L'ouverture aux investissements étrangers que le gouvernement de Stephen Harper a exprimée dans son discours du Trône, la semaine dernière, n'a pas fini de faire des vagues.

Ses répercussions ne se limitent pas aux télécommunications, mais aussi à la culture, ces deux industries étant souvent imbriquées au Canada au sein des mêmes grandes entreprises.

La requête que le libraire américain Amazon vient de présenter au gouvernement fédéral pour s'implanter au pays l'illustre bien. Dans ce nouvel esprit d'ouverture, les conservateurs seraient maintenant disposés à ce que Amazon établisse un vaste entrepôt et un centre de distribution au nord de la frontière, rapportait hier le quotidien Globe & Mail.

Pareille perspective fait hurler les libraires d'un bout à l'autre du pays, qui y voient une entorse aux règles de propriété étrangère. Selon ces règles, les librairies, des entreprises culturelles, doivent être contrôlées par des intérêts canadiens. Autoriser Amazon à ouvrir un entrepôt reviendrait ainsi à créer un dangereux précédent.

Les appréhensions des libraires sont d'autant plus grandes que les conservateurs ne se gênent pas pour mettre la charrue devant les boeufs. Pensez seulement à la décision récente d'autoriser le lancement du service de téléphonie sans fil Wind Mobile de Globalive, alors que cette entreprise est clairement contrôlée par le groupe égyptien Orascom. Ce faisant, le gouvernement a renversé une décision du Conseil de la radiodiffusion et des télécommunications canadiennes!

Un pays doit pouvoir protéger son identité en conservant le contrôle de ses industries culturelles. C'est d'autant plus important que le Canada vit à l'ombre d'un géant qui tapisse les écrans de cinéma de la planète de ses films hollywoodiens.

Ici comme ailleurs, toutefois, internet vient brouiller les cartes.

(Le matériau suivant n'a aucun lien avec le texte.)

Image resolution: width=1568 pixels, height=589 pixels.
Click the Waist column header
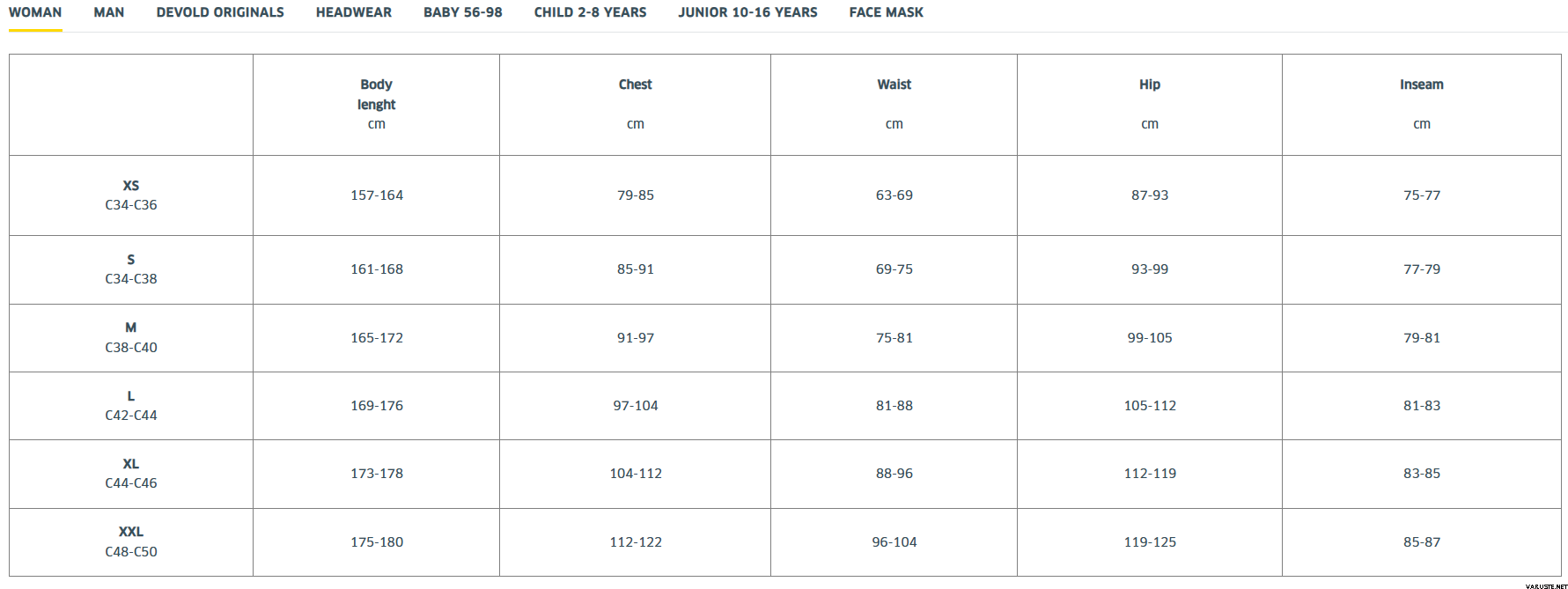tap(894, 85)
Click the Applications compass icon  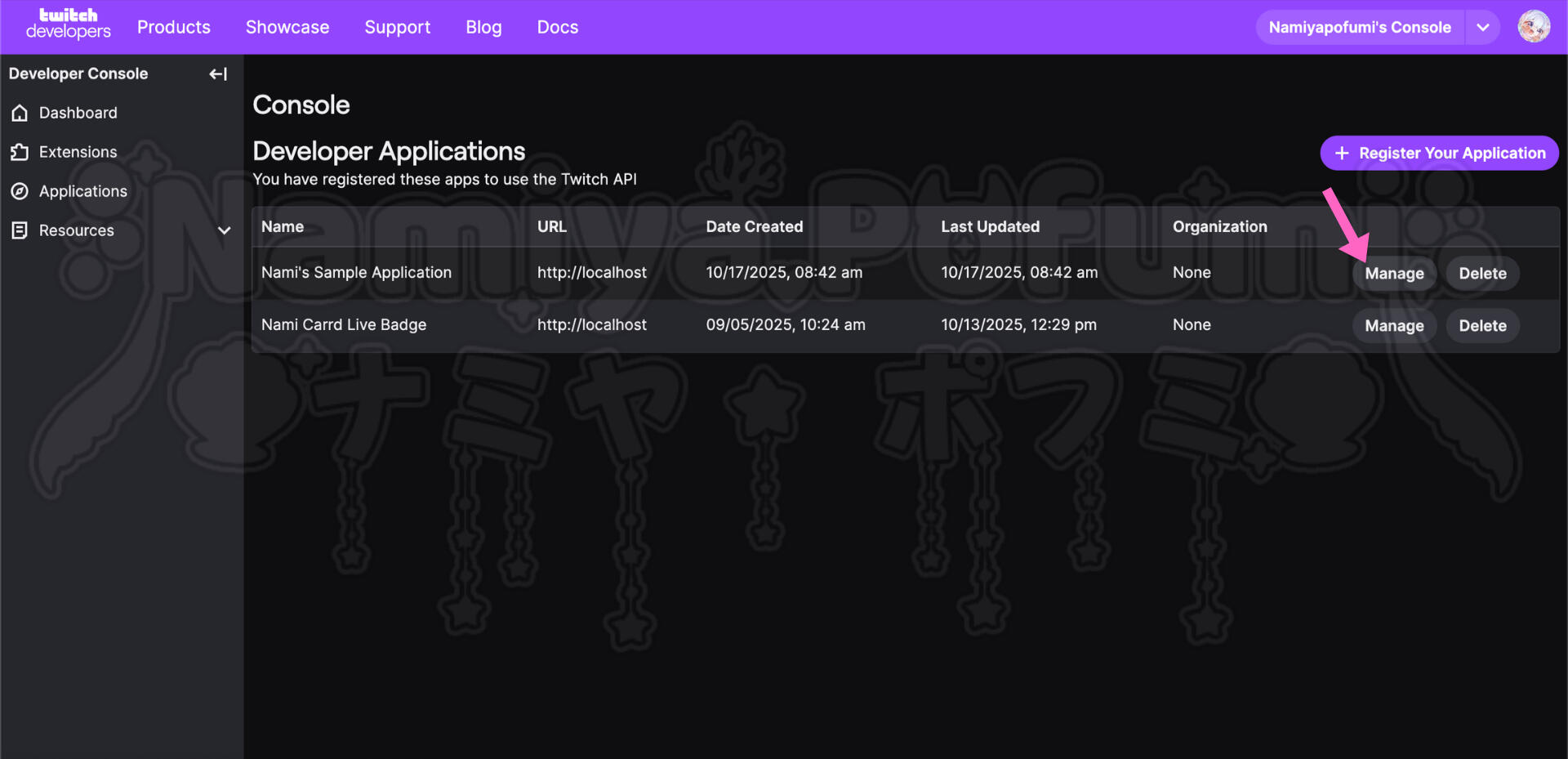[20, 192]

Ainsi, Amazon vend déjà des livres au Canada, par l'entremise de sa boutique en ligne amazon.ca. Ce site lancé en 2002 met d'ailleurs en évidence des auteurs canadiens.

Les livres d'Amazon sont actuellement distribués au pays par l'entremise d'une filiale de Postes Canada. À ce compte-là, diront certains, aussi bien créer quelques emplois dans la manutention et la distribution.

La situation actuelle est d'autant plus bancale que certains des plus grands vendeurs de livres au pays, tels que Costco ou Wal-Mart, ne sont pas soumis aux règles de propriété étrangère, du fait qu'ils ne sont pas des libraires à proprement parler.

Clairement, il faut dépoussiérer les lois actuelles pour concilier la protection de la culture avec les nouvelles technologies. Surtout que le livre électronique peut être acheté de partout dans le monde.

En revanche, la propriété à prédominance canadienne de nos entreprises de télécommunications n'a plus sa raison d'être en 2010. Il s'agit d'un anachronisme que les consommateurs canadiens paient chèrement avec un oligopole qui maintient des forfaits de téléphonie sans fil à des prix artificiellement gonflés. Vivement la concurrence!

À l'heure actuelle, les investisseurs étrangers ne peuvent détenir, directement et indirectement par l'entremise d'un holding, plus de 46,7% d'un opérateur en téléphonie ou d'un câblodistributeur. Or, le métier de ces entreprises, résumé à son expression la plus simple, consiste à installer la tuyauterie et à acheminer le contenu. Bien sûr, plusieurs des grandes entreprises de communication au pays sont intégrées, c'est-à-dire qu'elles offrent autant le contenu que le contenant. C'est le cas de Quebecor et de Shaw, entre autres.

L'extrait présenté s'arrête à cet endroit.